Андрей пожимает плечами.
– Да, мы разговаривали, я не отрицаю. Он очень чистый и, к сожалению, во многом неискушенный человек.
– Да, он чистый, не в пример вам, и он прямо признал, что вы склоняли его к антисоветской деятельности.
– Этого не может быть, потому что я не склонял, а Дима не тот человек, который врет.
– Значит, все, что он сказал, это правда?
Андрей растерянно молчит.
– Отвечайте, Покровский!
– Все, что он говорил по доброй воле, – правда, – говорит Андрей после минутного колебания.
– Чудесненько! Слова «Коммунизм – это не светлое будущее, а светлое прошлое» принадлежат вам?
Видно, что Андрей сник, подавлен.
– Да, – произносит он. – Я говорил это.
* * *
Трупы завернули в брезент и отнесли на катер. Шкиперша в черном платке, повязанном так, чтобы не был виден огромный синяк, сопровождает тело дочери, ей предстоит вызволить его из морга и похоронить.
Катер отошел, и начальник конвоя погрузился в привычный лагерный распорядок. Все прошло великолепно, к тому же вчерашний утопленник попался на осетровый самолов.
Начальник конвоя не слышит, как шепчет ему в спину шкипер, вдруг за эти сутки обмякший, словно проткнутый мячик:
– Фашист! Настоящий фашист!
* * *
Перед уполномоченным сидит Дворкин. Правда, стул придвинут к столу, да и происходит все это в дворкинской каюте, так что тут не допрос, а просто беседа.
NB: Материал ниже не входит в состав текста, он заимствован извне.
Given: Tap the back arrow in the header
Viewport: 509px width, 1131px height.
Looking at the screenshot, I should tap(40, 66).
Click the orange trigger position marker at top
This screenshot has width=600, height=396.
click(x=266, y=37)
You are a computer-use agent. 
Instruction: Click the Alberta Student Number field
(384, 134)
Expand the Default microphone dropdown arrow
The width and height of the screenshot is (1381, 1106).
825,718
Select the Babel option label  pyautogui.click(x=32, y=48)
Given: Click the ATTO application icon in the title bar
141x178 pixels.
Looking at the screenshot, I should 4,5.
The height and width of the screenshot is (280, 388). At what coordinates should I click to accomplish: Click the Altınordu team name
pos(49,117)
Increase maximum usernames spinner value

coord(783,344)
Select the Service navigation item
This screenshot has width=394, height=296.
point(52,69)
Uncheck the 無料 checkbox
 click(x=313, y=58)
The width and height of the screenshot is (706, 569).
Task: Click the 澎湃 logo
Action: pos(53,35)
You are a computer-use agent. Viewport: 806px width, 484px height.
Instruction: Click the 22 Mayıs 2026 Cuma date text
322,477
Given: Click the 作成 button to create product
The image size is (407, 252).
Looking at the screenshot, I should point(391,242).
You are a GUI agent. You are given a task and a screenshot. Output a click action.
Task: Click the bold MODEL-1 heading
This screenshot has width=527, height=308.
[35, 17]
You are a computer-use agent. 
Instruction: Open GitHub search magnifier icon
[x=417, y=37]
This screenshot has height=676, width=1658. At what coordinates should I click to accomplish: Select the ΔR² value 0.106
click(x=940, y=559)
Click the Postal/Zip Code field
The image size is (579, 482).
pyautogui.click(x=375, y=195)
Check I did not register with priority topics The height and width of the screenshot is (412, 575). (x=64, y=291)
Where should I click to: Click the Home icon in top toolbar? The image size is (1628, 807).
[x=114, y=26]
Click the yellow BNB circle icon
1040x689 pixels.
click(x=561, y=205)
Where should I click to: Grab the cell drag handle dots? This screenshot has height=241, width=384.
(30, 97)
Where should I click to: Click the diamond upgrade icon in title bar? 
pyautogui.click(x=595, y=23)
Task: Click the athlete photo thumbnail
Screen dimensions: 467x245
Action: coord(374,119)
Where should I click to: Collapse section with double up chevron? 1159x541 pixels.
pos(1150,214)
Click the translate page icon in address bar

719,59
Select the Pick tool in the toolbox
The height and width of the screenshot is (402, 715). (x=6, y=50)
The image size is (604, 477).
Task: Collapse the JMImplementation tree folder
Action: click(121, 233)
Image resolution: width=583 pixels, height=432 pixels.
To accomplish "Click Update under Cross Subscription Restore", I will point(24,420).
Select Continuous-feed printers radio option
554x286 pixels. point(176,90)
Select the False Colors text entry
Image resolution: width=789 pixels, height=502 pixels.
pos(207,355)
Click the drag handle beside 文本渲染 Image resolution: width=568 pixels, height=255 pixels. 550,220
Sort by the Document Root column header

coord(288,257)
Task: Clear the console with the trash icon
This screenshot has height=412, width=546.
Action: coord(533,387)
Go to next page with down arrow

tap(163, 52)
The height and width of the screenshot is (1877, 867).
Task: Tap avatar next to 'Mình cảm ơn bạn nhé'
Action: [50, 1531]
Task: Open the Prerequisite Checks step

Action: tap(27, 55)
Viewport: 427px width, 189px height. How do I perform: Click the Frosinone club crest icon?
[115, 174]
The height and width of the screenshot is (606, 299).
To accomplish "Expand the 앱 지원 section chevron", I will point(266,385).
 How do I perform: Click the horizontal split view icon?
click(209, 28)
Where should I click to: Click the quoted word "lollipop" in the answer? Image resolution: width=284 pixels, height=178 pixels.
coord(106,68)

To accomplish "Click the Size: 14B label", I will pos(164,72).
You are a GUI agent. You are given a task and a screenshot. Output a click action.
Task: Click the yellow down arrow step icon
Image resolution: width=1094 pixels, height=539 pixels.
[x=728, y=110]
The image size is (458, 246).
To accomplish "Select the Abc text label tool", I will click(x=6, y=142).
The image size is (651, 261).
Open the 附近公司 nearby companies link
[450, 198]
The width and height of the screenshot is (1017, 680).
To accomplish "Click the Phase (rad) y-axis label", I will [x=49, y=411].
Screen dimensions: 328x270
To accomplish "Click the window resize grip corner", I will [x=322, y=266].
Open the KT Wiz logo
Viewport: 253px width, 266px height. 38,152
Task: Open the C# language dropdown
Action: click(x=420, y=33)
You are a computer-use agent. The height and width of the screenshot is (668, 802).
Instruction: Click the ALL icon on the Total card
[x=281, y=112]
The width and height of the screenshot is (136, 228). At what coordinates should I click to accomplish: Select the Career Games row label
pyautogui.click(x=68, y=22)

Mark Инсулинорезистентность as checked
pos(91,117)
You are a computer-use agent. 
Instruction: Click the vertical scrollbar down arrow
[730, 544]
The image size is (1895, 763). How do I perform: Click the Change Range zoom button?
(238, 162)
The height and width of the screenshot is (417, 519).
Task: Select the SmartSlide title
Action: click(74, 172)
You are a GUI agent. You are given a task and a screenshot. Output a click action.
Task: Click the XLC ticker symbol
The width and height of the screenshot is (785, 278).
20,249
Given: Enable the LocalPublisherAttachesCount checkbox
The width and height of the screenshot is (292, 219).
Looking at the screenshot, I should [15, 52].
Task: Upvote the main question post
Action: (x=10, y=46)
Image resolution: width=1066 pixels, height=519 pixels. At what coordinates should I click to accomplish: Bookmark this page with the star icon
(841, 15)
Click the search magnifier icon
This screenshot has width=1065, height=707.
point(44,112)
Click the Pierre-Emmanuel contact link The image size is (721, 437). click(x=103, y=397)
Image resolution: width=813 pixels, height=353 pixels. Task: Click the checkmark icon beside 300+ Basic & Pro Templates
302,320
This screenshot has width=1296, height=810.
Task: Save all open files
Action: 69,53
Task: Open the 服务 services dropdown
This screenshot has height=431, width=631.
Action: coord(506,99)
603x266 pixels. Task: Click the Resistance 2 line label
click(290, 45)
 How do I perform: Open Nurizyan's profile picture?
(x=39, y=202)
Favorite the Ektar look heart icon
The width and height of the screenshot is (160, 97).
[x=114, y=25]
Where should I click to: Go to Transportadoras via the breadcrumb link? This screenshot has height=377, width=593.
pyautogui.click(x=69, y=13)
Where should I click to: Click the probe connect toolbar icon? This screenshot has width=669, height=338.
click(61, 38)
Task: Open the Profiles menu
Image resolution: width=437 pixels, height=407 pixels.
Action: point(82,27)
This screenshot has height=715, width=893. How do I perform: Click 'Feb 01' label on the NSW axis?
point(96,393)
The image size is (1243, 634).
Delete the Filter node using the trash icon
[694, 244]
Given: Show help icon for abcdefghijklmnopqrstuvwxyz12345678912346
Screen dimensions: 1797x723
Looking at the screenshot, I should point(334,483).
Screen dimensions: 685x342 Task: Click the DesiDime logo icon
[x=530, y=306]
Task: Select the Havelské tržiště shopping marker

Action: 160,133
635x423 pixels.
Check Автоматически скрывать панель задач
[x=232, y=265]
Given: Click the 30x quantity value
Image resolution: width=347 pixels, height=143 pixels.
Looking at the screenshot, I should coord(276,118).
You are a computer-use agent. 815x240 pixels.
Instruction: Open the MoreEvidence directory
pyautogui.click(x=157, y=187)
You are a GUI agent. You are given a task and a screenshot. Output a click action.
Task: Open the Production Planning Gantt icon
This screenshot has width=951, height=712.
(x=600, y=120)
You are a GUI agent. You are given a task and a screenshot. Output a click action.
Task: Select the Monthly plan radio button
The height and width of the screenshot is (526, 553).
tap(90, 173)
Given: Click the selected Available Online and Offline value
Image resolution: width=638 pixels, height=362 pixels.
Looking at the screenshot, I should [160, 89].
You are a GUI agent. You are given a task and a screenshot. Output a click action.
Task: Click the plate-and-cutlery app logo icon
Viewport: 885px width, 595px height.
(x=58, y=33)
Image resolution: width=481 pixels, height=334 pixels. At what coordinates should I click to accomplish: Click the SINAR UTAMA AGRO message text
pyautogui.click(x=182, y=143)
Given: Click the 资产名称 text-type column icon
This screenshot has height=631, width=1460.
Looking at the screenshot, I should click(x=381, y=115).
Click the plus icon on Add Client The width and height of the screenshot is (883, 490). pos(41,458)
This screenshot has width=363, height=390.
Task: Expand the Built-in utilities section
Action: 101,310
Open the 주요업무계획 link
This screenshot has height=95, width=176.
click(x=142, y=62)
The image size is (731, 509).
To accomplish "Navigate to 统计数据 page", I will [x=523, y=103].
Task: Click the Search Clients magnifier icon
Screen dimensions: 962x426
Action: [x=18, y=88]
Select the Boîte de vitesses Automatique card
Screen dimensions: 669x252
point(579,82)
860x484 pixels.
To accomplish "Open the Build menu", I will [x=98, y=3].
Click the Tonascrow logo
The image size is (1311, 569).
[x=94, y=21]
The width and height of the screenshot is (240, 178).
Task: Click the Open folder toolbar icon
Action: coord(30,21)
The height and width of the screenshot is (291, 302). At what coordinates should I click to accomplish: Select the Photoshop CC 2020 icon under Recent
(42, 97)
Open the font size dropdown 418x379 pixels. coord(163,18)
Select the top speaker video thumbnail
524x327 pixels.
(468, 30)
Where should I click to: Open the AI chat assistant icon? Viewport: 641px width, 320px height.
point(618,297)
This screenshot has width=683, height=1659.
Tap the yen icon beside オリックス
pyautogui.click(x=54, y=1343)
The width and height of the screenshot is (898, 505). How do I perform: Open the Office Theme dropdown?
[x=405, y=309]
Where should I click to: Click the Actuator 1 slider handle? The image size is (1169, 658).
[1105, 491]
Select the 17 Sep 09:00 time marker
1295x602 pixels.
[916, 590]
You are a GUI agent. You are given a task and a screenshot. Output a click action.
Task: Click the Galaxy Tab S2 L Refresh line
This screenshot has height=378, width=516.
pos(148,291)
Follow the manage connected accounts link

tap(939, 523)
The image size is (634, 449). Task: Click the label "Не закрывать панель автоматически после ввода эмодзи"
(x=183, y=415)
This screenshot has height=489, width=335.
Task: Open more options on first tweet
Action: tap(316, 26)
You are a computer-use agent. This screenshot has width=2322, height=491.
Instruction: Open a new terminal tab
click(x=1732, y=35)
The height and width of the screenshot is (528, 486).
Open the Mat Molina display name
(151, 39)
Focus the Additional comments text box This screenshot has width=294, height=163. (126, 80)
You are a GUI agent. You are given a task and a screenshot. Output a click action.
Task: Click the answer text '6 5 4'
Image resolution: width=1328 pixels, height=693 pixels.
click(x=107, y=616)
– Ну и натворили вы делов! Побег заключенного! Изнасилование! Убийство! Самоубийство! Провокационные разговоры!
– Про разговоры – это дохлый номер, – машет рукой Дворкин, – я этих ребят знаю, хорошие парни. Я за них ручаюсь.
– Да знаешь ли ты, хрен моржовый, что сейчас нельзя ни за кого ручаться. Я сам за себя поручиться не могу, а ты за первых встречных, один из которых вел явную антисоветскую пропаганду.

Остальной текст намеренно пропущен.